**Work item**
Please output exactly the part of the records below that opens with the line containing "С иркутянина взыскали" and closes with the line containing "Наши контакты (248, 2169)", both lines included, and nothing else.

**Supplied information**

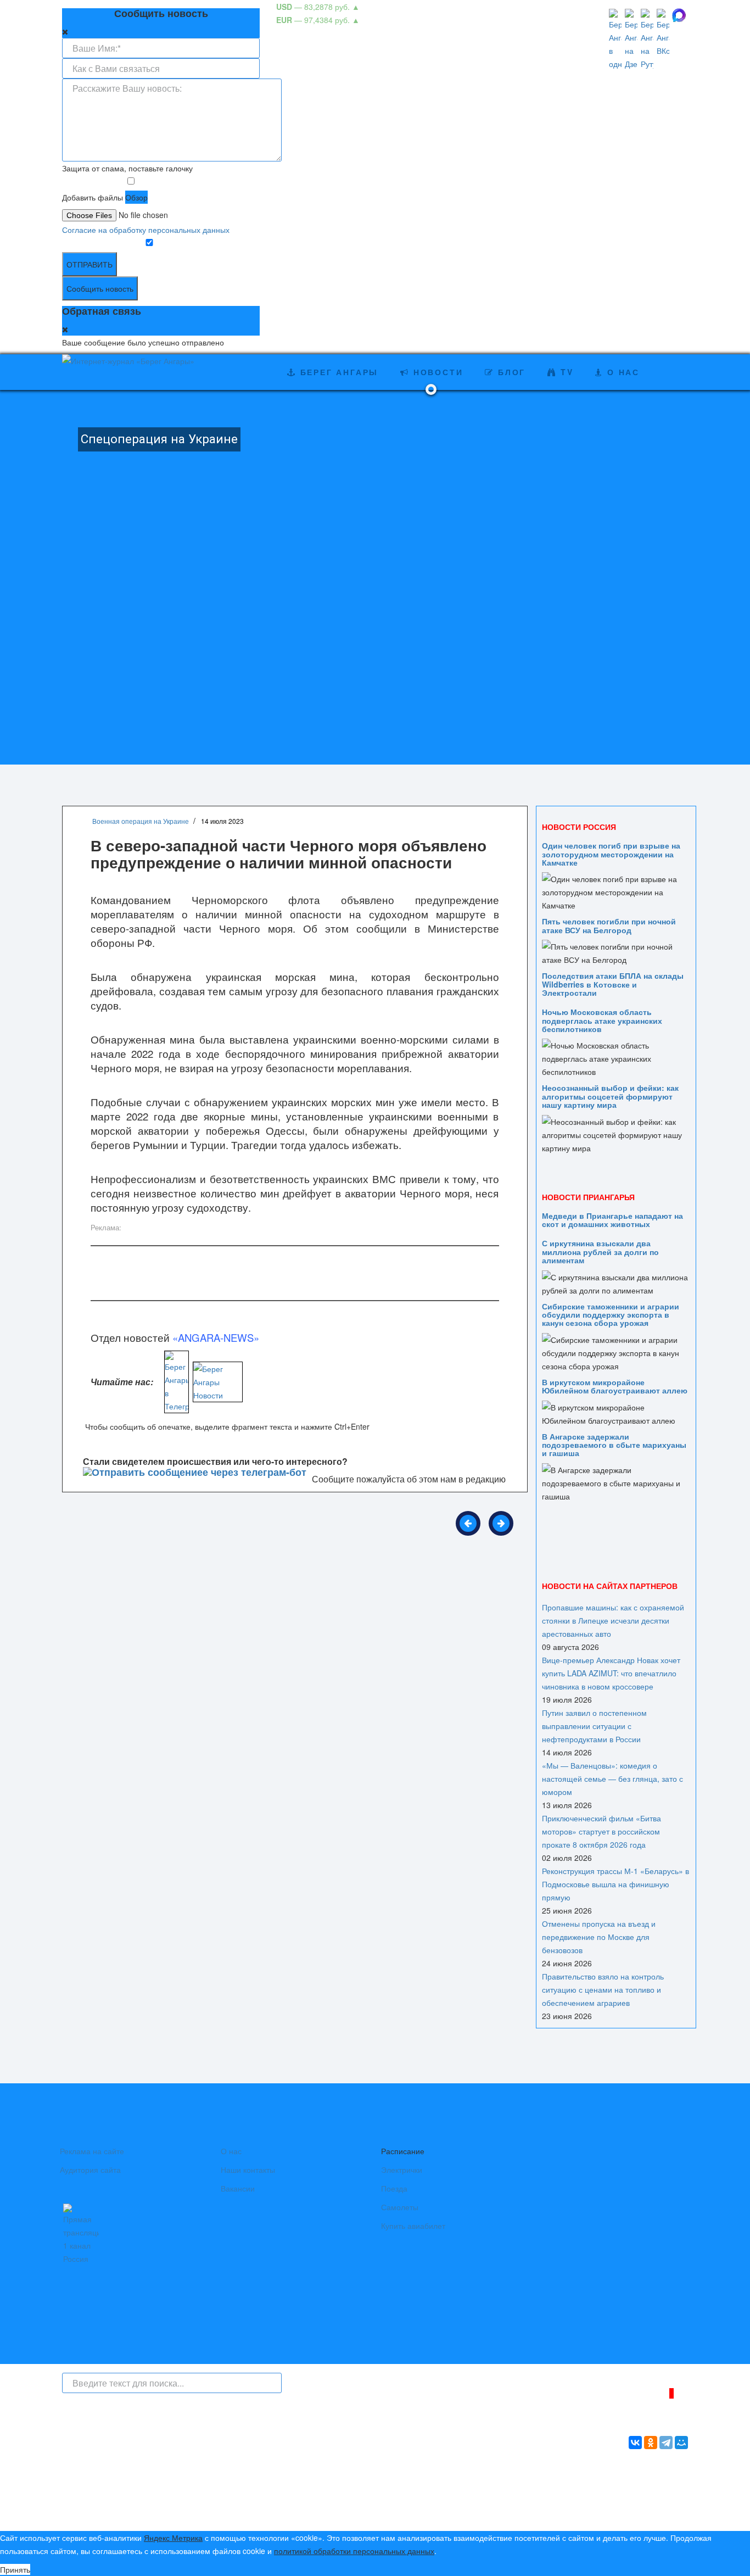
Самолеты (399, 2206)
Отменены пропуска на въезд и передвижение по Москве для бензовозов (599, 1936)
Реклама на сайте (92, 2150)
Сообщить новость (99, 288)
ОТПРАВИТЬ (89, 264)
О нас (231, 2150)
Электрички (401, 2169)
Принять (15, 2569)
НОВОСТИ (436, 371)
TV (565, 371)
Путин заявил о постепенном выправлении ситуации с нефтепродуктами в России (594, 1725)
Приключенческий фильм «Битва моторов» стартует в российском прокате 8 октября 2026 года (601, 1831)
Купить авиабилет (413, 2225)
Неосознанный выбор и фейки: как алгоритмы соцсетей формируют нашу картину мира (610, 1096)
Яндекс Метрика (173, 2537)
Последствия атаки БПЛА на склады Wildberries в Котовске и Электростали (613, 984)
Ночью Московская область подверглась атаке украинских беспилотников (602, 1020)
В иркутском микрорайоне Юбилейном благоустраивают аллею (614, 1386)
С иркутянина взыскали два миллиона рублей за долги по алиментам (600, 1251)
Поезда (394, 2188)
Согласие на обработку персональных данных (146, 229)
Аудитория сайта (90, 2169)
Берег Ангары (337, 371)
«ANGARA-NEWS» (215, 1337)
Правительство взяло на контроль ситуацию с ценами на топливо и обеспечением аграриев (603, 1989)
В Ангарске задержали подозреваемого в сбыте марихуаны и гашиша (614, 1445)
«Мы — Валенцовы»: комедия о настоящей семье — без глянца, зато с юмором (612, 1778)
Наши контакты (248, 2169)
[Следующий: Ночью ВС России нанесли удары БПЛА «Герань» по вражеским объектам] (501, 1523)
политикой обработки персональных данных (354, 2550)
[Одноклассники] (650, 2442)
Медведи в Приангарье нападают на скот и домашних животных (612, 1219)
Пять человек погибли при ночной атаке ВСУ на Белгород (609, 925)
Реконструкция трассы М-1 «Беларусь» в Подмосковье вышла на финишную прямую (615, 1884)
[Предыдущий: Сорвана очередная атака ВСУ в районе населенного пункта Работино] (468, 1523)
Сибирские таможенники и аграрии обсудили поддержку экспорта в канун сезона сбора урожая (610, 1315)
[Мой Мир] (681, 2442)
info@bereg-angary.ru (296, 2496)
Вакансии (238, 2188)
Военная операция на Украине (140, 821)
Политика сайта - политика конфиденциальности (143, 2510)
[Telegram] (666, 2442)
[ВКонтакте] (635, 2442)
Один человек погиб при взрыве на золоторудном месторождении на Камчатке (611, 854)
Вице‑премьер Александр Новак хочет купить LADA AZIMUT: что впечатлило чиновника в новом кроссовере (611, 1673)
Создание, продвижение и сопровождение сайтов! (597, 2513)
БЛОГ (509, 371)
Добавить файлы (92, 197)
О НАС (621, 371)
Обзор (136, 197)
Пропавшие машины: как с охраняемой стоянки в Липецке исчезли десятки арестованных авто (613, 1620)
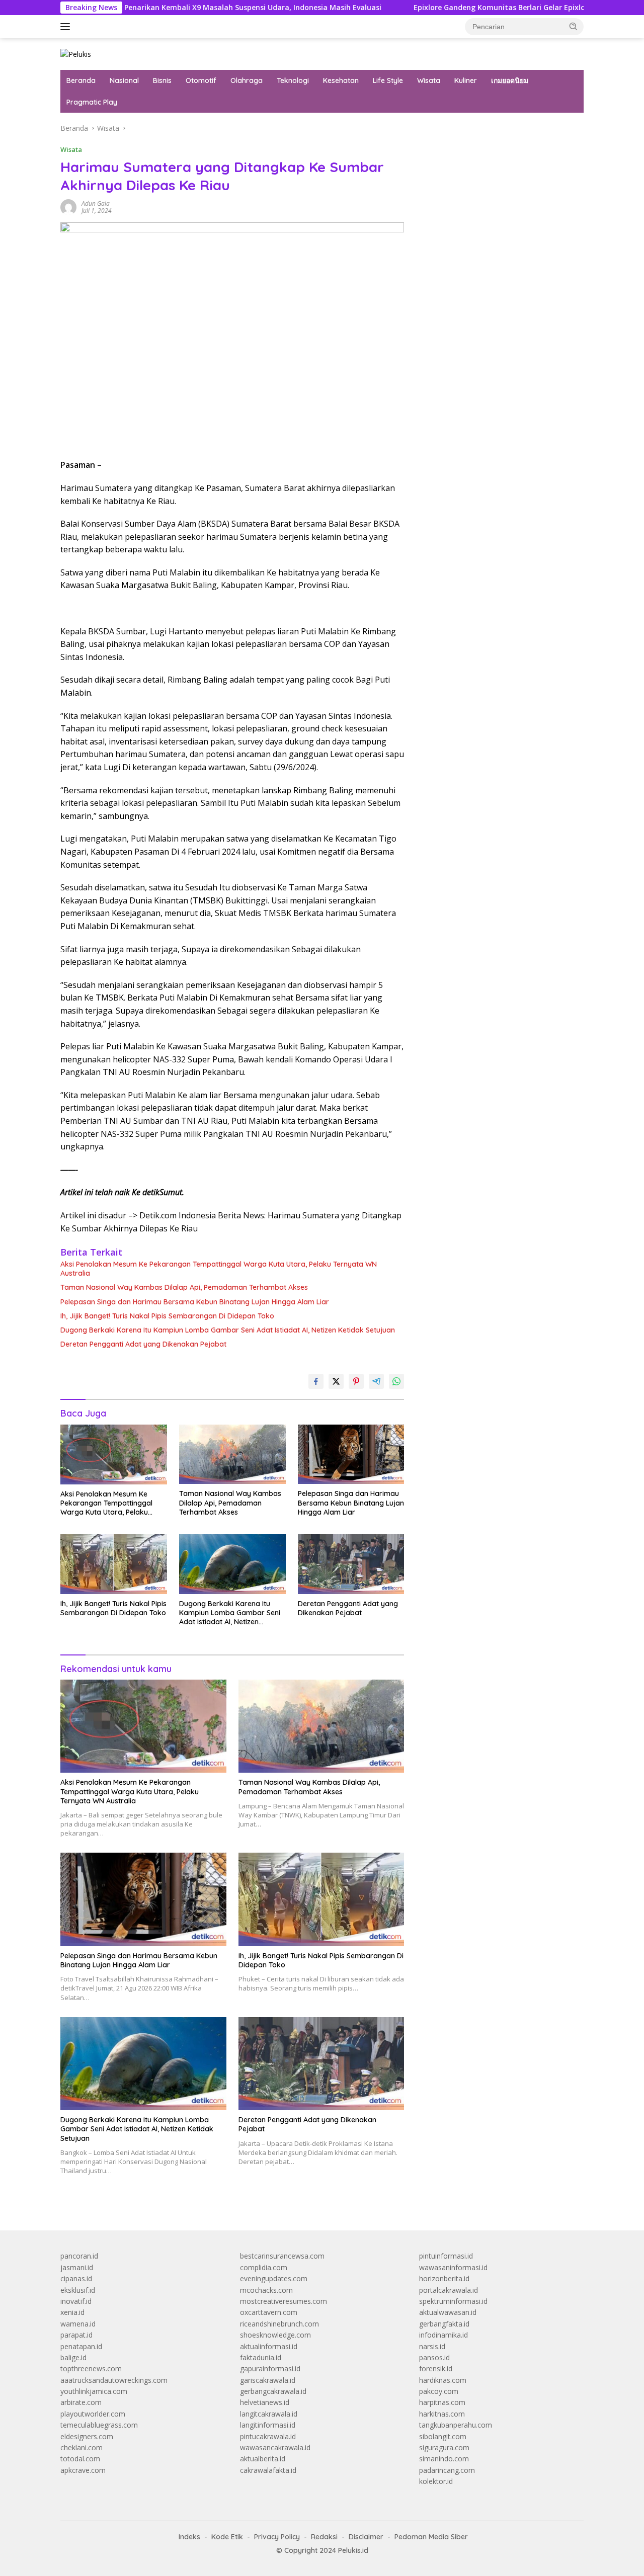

**Your solution**
С иркутянина взыскали два миллиона рублей за долги по алиментам (600, 1251)
Поезда (394, 2188)
Согласие на обработку персональных данных (146, 229)
Аудитория сайта (90, 2169)
Берег Ангары (337, 371)
«ANGARA-NEWS» (215, 1337)
Правительство взяло на контроль ситуацию с ценами на топливо и обеспечением аграриев (603, 1989)
В Ангарске задержали подозреваемого в сбыте марихуаны и гашиша (614, 1445)
«Мы — Валенцовы»: комедия о настоящей семье — без глянца, зато с юмором (612, 1778)
Наши контакты (248, 2169)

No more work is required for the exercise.